The sensors being developed at the UK Quantum Technology Hub Sensors and Timing are remarkable in their accuracy and precision, but engineers are also working hard to reduce the size, weight and cost of the technology to ensure its accessibility in complex applications, such as gravity sensing, and access to high-volume markets. The aim is to deliver 1000-fold reduction in size for laser systems, and to hold entire cold atom sources within a single chip photonic package, representing a x1000 reduction in size for locked laser systems and a robust laser locking scheme for practical operation of cold atom systems in the field.
Micro-ring technology for the portable technology will also be delivered with of femtosecond frequency combs by more than 10-fold, and compact, narrow linewidth VECSELs for optical clocks.
Laser-cooling is a well-established technology, ready to support accessible, marketable and field-grade measurement systems. Quantum sensors based on this technology benefit from the long-coherence times provided by the isolated cold atoms, allowing for higher measurement precision and long-term stability. Reducing the complexity and volume of sensors with cold atoms at their core therefore expands their versatility, enabling more applications to profit from the enhanced performance. A key technology for reducing the size of the laser cooling optics is the use of binary diffraction gratings originally invented at the University of Strathclyde and developed during the first phase of the Hub to a commercial product from Kelvin Nanotechnology.
Optically pumped atomic magnetometers work by detecting the motion (precession) of an atomic spin around an external magnetic field much the same way as a spinning gyroscope precesses in gravity. In a magnetometer this spin precession frequency is proportional to the magnetic field so simply by measuring the frequency the magnetic field can be reached.

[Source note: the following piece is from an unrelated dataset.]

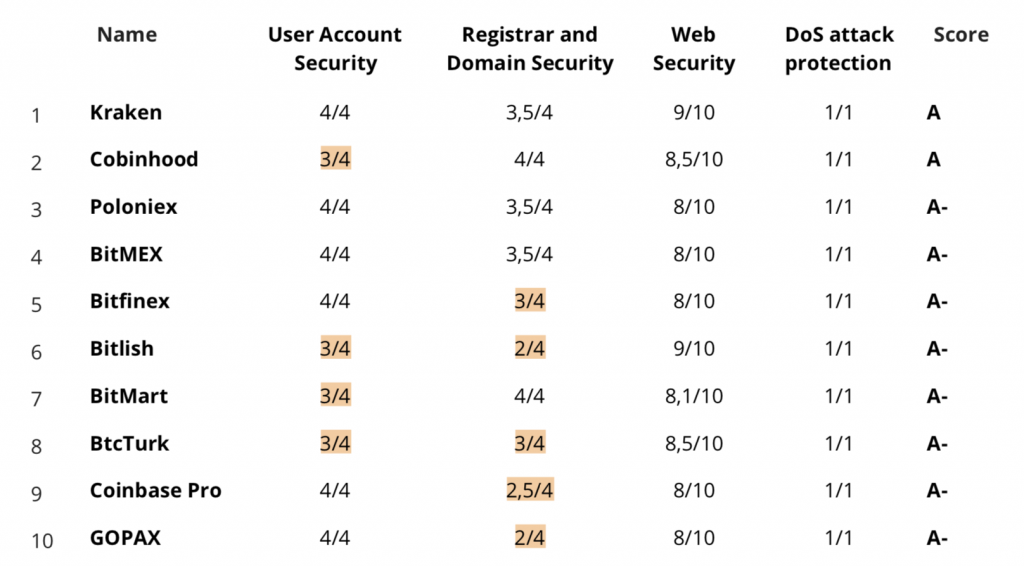This screenshot has height=566, width=1024.
Task: Click the BtcTurk exchange name
Action: pos(129,443)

Using caesium atoms in a microfabricated mm-scale vapour cell, we have developed and field tested a miniaturised and portable magnetometer with low power consumption, capable of detecting minute changes in the Earth magnetic field. A wide range of applications are being investigated including geophysical surveying, defence and security and imaging of current flows in EV batteries.
The devices are all based on integration of a range of scalable technologies including vapour cells produced at wafer-scale and commercial FPGA-based detection and control electronics.
We are currently developing Spin-Exchange-Relaxation-Free (SERF) atomic magnetometers. When operated in magnetically shielded rooms they will have an extreme sensitivity, so that they can pick up the minute field created from nerve impulses, e.g. from the brain, to be used to develop biomedical imaging techniques based on optically pumped atomic magnetometers.